Dozens of HIV-positive women forced into sterilisation after giving birth, says report
DOZENS OF HIV-positive women were forced or coerced into sterilisation after giving birth at public hospitals in South Africa, a new report has claimed.
The Commission for Gender Equality said it investigated complaints by at least 48 women of “cruel, torturous or inhumane and degrading treatment” at the hospitals.
At times, it occurred when women were in labour.
In many cases, “the hospitals’ staff had threatened not to assist them in giving birth” if they did not sign the consent forms for sterilisation, the report said.
The commission is a statutory body that operates as an independent watchdog.
The forced sterilisations, which took place at 15 public hospitals in South Africa between 2002 and 2005, have sparked public outrage.
Some of the hospitals are in some of the country’s largest cities such as Johannesburg and Durban.
The report quotes one complainant as saying: “When I asked the nurse what the forms were for, the nurse responded by saying: ‘You HIV people don’t ask questions when you make babies. Why are you asking questions now?
“You must be closed up because you HIV people like making babies and it just annoys us.”

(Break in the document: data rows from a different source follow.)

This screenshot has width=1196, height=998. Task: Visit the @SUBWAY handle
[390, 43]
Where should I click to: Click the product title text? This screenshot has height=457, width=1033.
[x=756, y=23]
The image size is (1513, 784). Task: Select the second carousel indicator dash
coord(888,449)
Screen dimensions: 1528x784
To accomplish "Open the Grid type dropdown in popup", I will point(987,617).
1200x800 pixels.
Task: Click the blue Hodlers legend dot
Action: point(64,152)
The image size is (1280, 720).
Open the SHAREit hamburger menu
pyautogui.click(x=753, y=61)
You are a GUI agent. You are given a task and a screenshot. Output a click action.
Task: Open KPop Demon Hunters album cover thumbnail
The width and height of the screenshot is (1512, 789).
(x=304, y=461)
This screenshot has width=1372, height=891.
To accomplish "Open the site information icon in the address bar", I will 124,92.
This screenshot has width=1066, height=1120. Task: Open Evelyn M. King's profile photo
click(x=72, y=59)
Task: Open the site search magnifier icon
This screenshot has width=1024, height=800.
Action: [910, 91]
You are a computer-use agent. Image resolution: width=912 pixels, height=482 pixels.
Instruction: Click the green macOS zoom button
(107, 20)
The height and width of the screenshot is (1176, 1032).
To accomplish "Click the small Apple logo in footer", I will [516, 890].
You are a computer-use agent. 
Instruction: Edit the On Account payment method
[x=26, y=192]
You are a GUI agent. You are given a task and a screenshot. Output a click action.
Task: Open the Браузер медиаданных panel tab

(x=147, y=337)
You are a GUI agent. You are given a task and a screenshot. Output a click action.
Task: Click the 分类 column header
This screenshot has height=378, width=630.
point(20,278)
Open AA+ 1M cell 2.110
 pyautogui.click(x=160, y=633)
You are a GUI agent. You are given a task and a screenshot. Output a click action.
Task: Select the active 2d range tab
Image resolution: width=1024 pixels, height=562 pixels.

The commission said its investigation took time because of challenges including some hospital staff who tried to hide documents or refused to co-operate.
It will refer its report to the Health Professions Council of South Africa, which has a mandate to act against healthcare practitioners. The World Health Organisation says that South Africa has the largest HIV epidemic in the world, with more than seven million people living with the illness.
Some 19 per cent of the people around the world with HIV live in the country, which also has 15 per cent of new infections.
The commission has recommended further research into how widespread the practice of forced sterilisation of women living with HIV might be in South Africa.